Doing the deal, swapping the title, and handing over a few last things, including the keys, the van was ours! One last thing the now previous owner mentioned was that the van’s name was Kodiak. With a namesake that tied back to her husband's Native American tribe, Kiowa. To us it sounded like a perfect title and we said we'd be happy to to keep it alive!
Back in Portland, the first order of business was to get this thing cleaned up. The fiberglass pop top needed quite a bit of cleaning. Starting with a light pressure washing with the help of a friend we took care of a good portion of grime. There still was a lot we’d have to address and clean more thoroughly but this was a strong start.
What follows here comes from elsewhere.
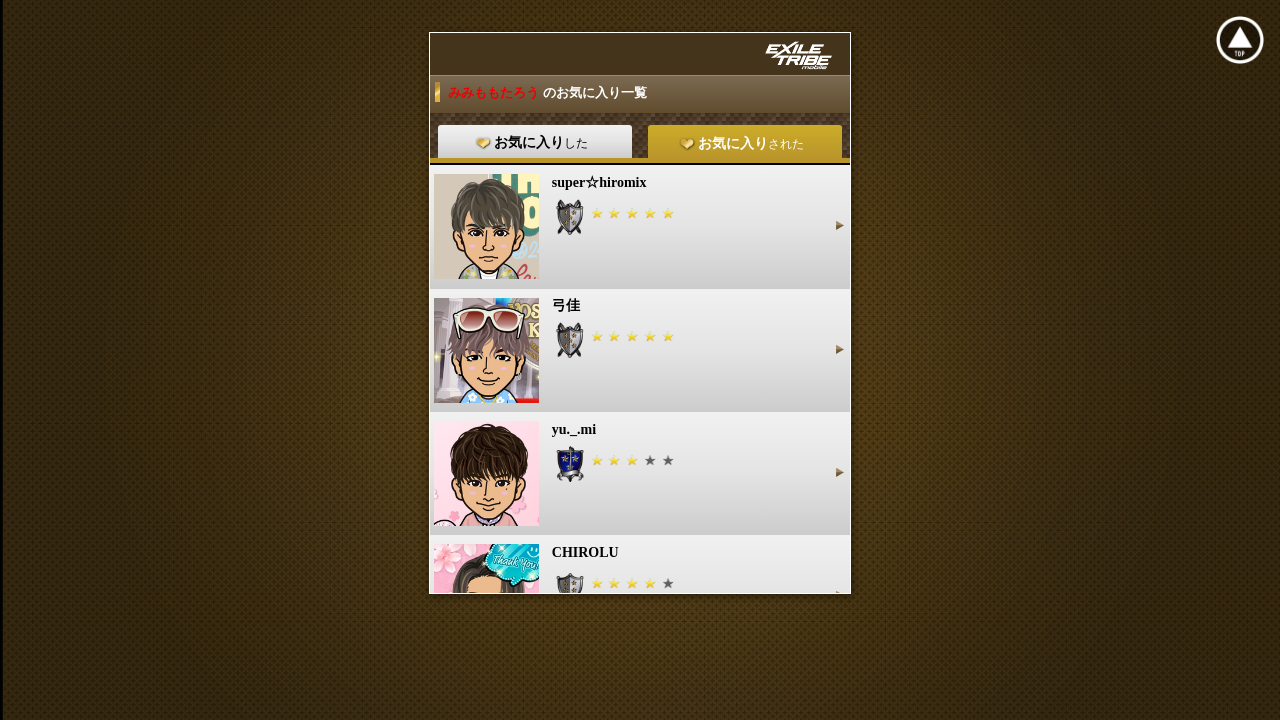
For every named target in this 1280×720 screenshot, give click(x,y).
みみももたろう (495, 92)
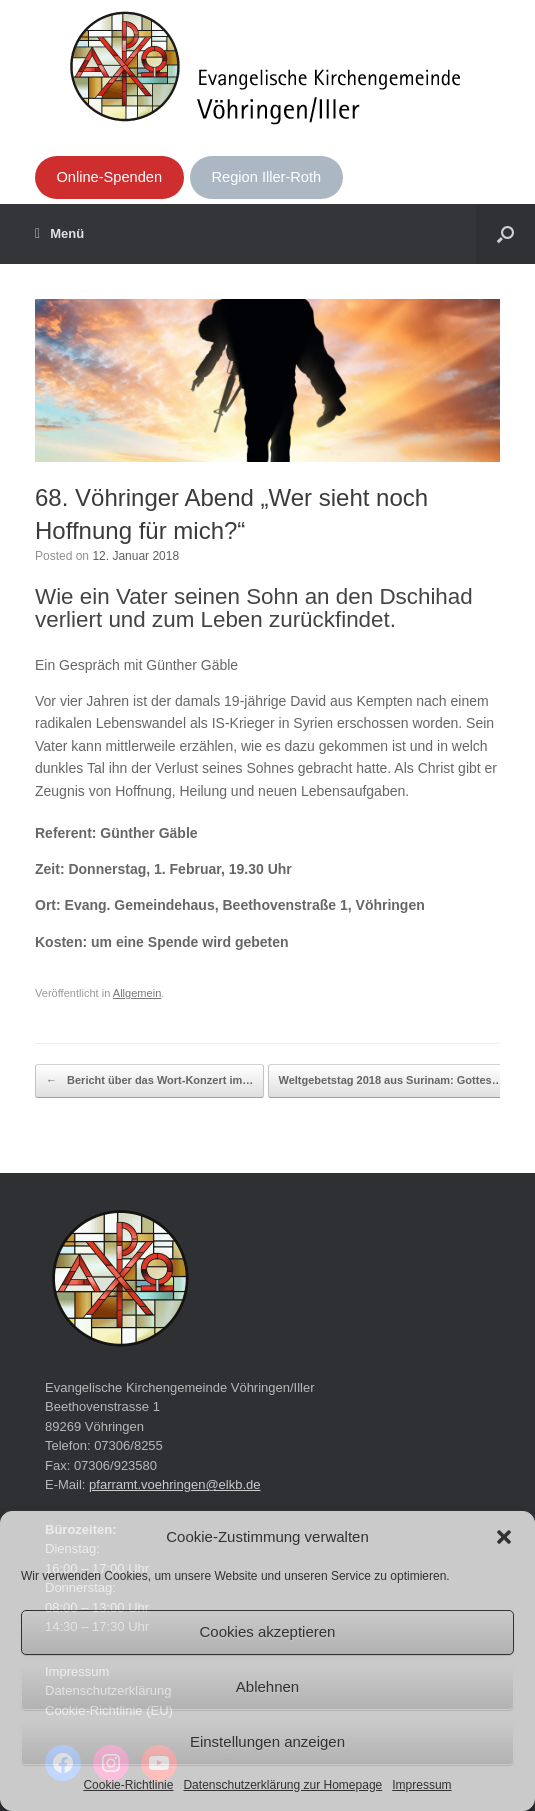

Beyond that, the top as I mentioned was the dirtiest. One weekend, the weather in Portland broke and it was nice enough that I knew we’d be able to get some work done on cleaning without the threat of rain. So one Saturday morning, with an early morning wake up, we set off getting the top off and into the backyard through a complex system of moving blankets, ladders, and determination. Landing it on the ground, the first goal was to get the black mold off the underside. I cut off the old tent and we sprayed a diluted concentration of bleach and water on the inside to start attacking that mold. No easy, task, Paige went after it while I prepped and cleaned the luggage rack from the front-top.
Finally seeing results with some of the mold fading away, we were starting to see this thing come back to life. After a good while of spraying and scrubbing and then washing all that bleach out phase 2 was to begin. Scrubbing the top and prepping for a new coat of marine-grade white topside paint. This would bond well with the fiberglass and was the preferred method based on the hours of reading I had accumulated reading the the endless message boards of theSamba.com (a website community of van owners and Volkswagen obsessed folk from all over the word -- it’s been a lifesaver already). Rolling it on, I think I managed to go through a pint of paint and it was just enough to cover it a few times and give me a couple hours to recover and let it dry before putting the top back on, and we did! A very long day, but that just seems to be the nature of doing business with these campervans.
The next cosmetic thing I had to address was redoing a few favorite original decals. Forever mesmerized by that classic Westfalia logotype on the camper top in the rear and the front, this was definitely a branding priority and a simple fun thing to do. Kodiak was missing both, no sign at all of the front one and the rear decal long gone, but still a slight remnant of its existence. I love these logos, so once the top was clean, painted, and back on, getting these applied was a top order of business. Measuring and eyeballing it and again reading the Samba, I found the appropriate, factory placement of these and put em on. Stepping back it definitely was a statement sticker and I was happy to see it back on where it belonged. A few other diecut additions here and there, some branding and definitely a few CMSCo. stickers, the exterior was starting to look Portland-proper.
Mostly cosmetic, the next issues would be further into the heart of the beast and for that I trusted my good friend Ransom of Crooked Finger Designs down in Bend, Oregon. So in a few weeks, we’d saddle up and take the van on our first long drive since we brought it home.